In this study, we investigated UVB-light-induced cytotoxicity and the binding of antibodies to extractable nuclear antigens on cultured keratinocytes from patients with cutaneous lupus erythematosus (LE). Keratinocytes from cutaneous LE patients showed a higher susceptibility to single-dose UVB light irradiation compared to keratinocytes from normal controls. The binding of antibodies to U1RNP and Ro/SS-A antigens on cultured keratinocytes was induced by UVB light and more up-regulated when cultured keratinocytes were reacted with autologous sera. Antibody-dependent cellular cytotoxicity (ADCC) was induced when cultured keratinocytes irradiated with UVB light were combined with autologous sera, using peripheral mononuclear cells of normal controls.

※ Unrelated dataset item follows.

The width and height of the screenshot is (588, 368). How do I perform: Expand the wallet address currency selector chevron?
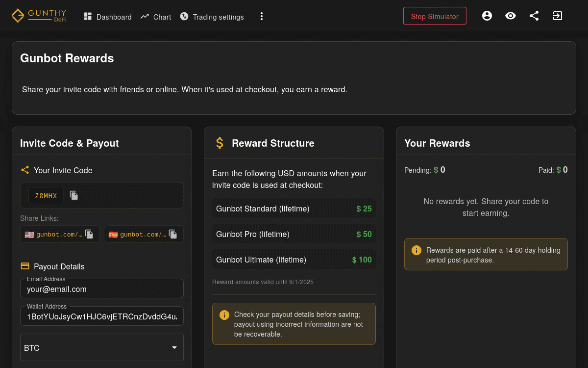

Immunohistochemical studies of skin biopsy specimens from patients with systemic LE revealed an increased number of epidermal Langerhans cells at the peripheral sites of skin lesions and a relative dominance of infiltrative CD8-positive lymphocytes in the central area of skin lesions. Based on these findings we suggested that ADCC mechanisms were involved in the development of skin lesions, and the distribution of Langerhans cells and infiltrated CD8 cells were responsible for the expansion and persistence of lesions.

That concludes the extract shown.